Right now, this year can be whatever we want it to be. It doesn’t have to be another year of record turnover, lagging engagement, hiring troubles, skills gaps, layoffs, and the like. We have the power to make 2023 something far better: a year of open doors.

Many of these challenges our organizations have faced in the recent past have come about due to doors that have long been closed. They’ve been limiting our range of possibilities and solutions.

Take, for instance, the problem that might be the most pressing of all: turnover. People are leaving their companies at record rates. There are plenty of factors that go into the decision to quit, but a huge motivator for many employees is lack of opportunity.

No one likes feeling stuck in a job, and everyone wants the chance to forge their own career path. That could mean moving up the ladder, over to a different team or role, or even just learning new skills. When employees look for those opportunities and find the doors are closed, they can and will leave to find them elsewhere. We can open those doors by embracing talent mobility and providing people with the support and freedom they need to blaze their own trails. When that happens, they won’t just be more invested and engaged - they’ll be more likely to stay.

That very same talent mobility can open doors for employers and their recruiters, too. Those internal employees could very well fill open roles and shore up areas of need, they just need to be considered and tapped into.

There’s also no need to despair at skills gaps any longer when the ability is there to grow those skills in current employees. It’s the skills we’re lacking, not the people. We just need to be willing to see upskilling and reskilling as the solutions they can be.

Speaking of solutions, there’s another one for employers staring down layoffs right now. These companies are bound to have roles in other areas that need to be filled. Why not open the door to potentially redeploying about-to-be-laid-off workers instead of resigning ourselves to cutting them loose? Layoffs are damaging to the brand, and they cost time, money, and people. It can’t hurt to start considering all the options available to us.

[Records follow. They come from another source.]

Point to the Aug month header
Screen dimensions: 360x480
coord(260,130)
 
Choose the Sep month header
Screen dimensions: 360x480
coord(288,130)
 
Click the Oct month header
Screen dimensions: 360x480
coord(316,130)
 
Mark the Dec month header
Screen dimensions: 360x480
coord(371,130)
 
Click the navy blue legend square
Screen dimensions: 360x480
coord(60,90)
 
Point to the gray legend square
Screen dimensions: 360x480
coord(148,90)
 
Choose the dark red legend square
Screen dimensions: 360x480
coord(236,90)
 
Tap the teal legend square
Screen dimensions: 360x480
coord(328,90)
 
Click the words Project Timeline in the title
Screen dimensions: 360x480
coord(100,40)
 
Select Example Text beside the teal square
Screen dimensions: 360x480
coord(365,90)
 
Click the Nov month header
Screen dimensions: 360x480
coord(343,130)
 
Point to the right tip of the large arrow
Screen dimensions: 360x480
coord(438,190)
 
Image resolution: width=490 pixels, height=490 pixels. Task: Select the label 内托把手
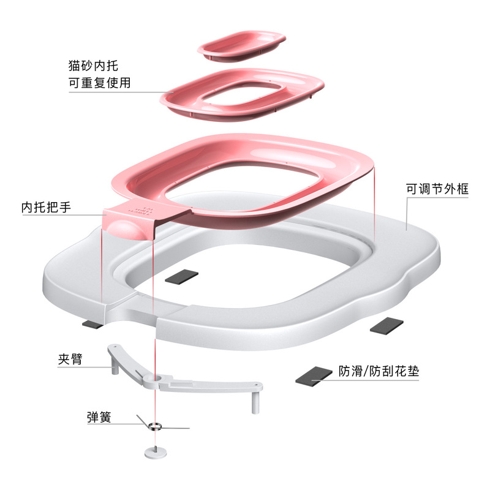pos(46,208)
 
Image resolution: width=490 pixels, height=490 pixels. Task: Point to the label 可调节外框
pos(437,189)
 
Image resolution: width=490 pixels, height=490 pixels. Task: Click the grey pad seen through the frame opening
pos(183,276)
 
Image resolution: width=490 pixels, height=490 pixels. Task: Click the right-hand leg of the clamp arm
pos(253,401)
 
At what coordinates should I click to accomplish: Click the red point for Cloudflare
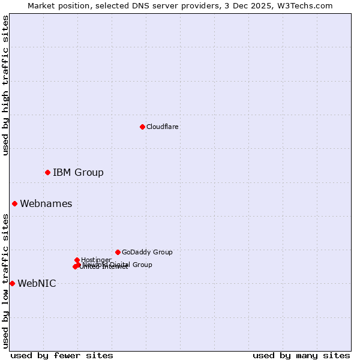(142, 127)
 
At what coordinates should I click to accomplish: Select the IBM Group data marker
(47, 172)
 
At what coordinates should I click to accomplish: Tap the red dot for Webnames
(14, 203)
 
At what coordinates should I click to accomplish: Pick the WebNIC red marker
(12, 283)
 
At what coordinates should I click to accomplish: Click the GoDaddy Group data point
(118, 252)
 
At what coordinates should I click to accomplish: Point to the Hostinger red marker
(77, 260)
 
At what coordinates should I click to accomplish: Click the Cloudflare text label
(163, 127)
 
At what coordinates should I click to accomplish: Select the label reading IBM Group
(78, 173)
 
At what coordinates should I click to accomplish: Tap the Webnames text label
(46, 204)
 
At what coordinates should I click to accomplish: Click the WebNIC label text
(37, 284)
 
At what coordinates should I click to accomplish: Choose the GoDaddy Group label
(147, 253)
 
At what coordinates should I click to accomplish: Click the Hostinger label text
(96, 260)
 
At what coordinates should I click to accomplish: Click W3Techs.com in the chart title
(309, 5)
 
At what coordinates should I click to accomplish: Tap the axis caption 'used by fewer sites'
(62, 355)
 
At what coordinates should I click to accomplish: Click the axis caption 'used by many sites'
(301, 355)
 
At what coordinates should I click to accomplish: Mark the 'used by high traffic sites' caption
(5, 85)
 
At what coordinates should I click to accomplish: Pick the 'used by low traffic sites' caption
(5, 280)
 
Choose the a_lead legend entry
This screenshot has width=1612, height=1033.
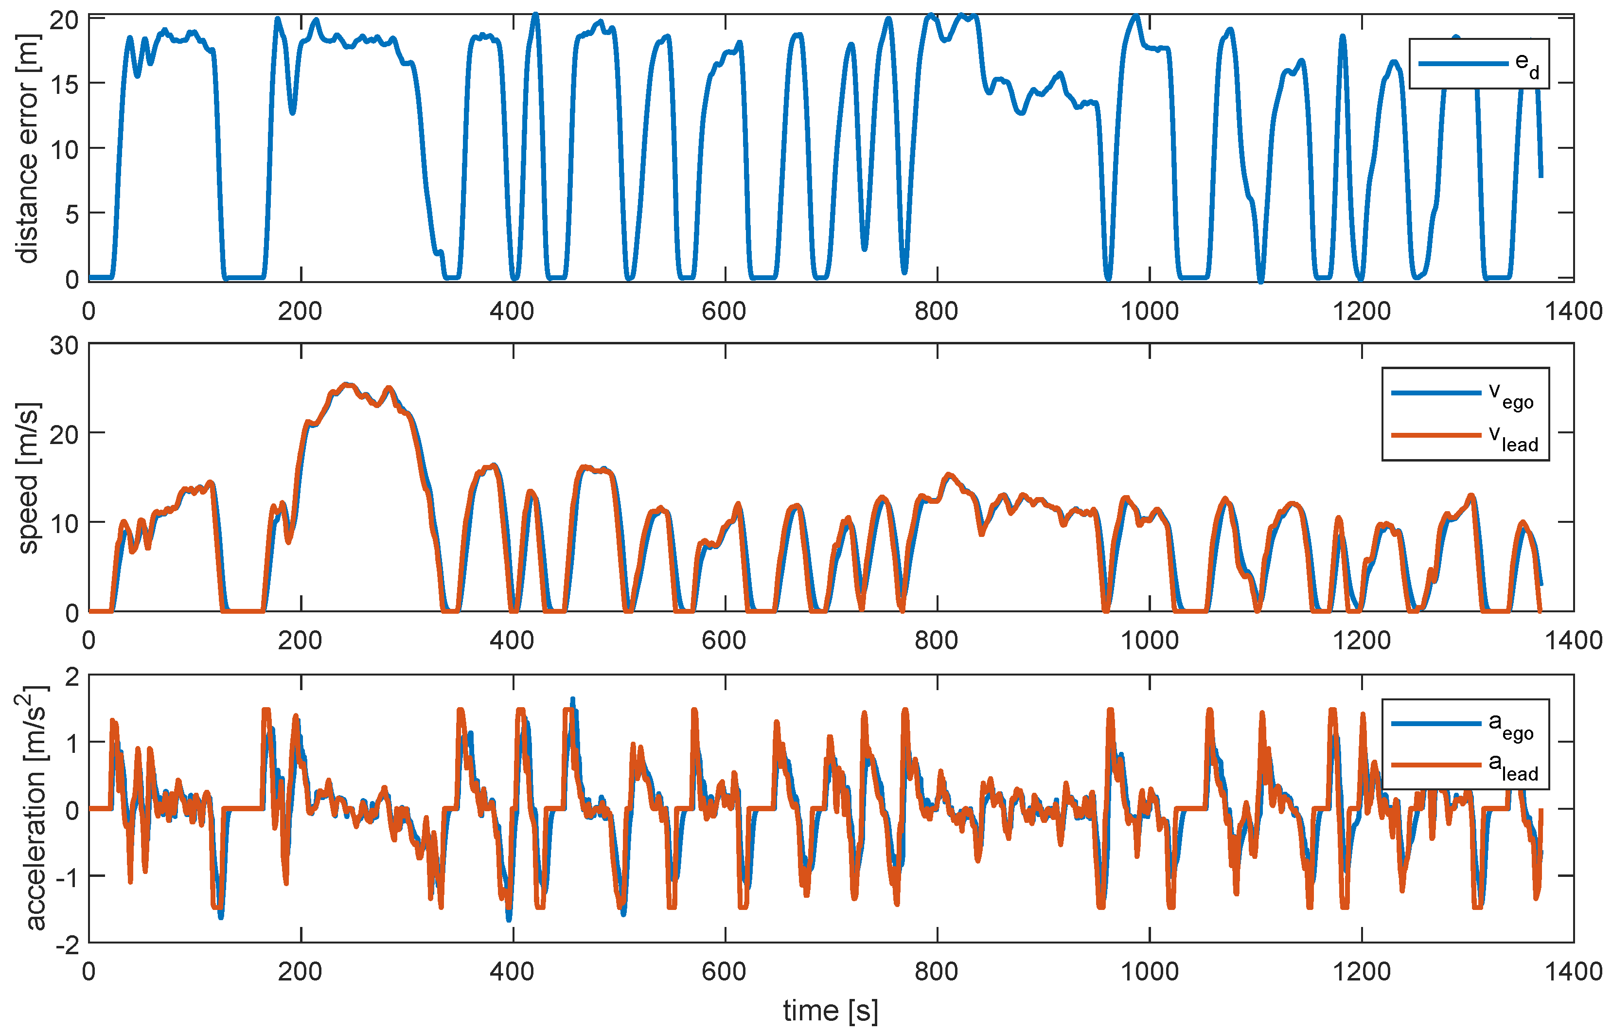point(1465,766)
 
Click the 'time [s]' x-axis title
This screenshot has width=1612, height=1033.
point(830,1010)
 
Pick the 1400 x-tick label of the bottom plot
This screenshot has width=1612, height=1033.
point(1573,971)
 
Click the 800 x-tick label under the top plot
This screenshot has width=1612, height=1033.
point(937,311)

In that spirit, there’s one more door we should think about leaving propped open in 2023: the door that former employees walked out of. Some goodbyes don’t have to be forever, and as long as these people left on good terms, there’s no reason to overlook them as a talent pool and rule out a potential reunion. At some point now or in the future they could become re-hired alumni (aka boomerang employees) and bring value back to the organization.

That’s what making 2023 a year of open doors is really all about: keeping an open mind and not shutting ourselves off from potential solutions. Talent mobility, upskilling and reskilling, workforce redeployment, bringing back alumni - they’re all ways we can explore every possibility and make this the year we bring the problems of past years to an end.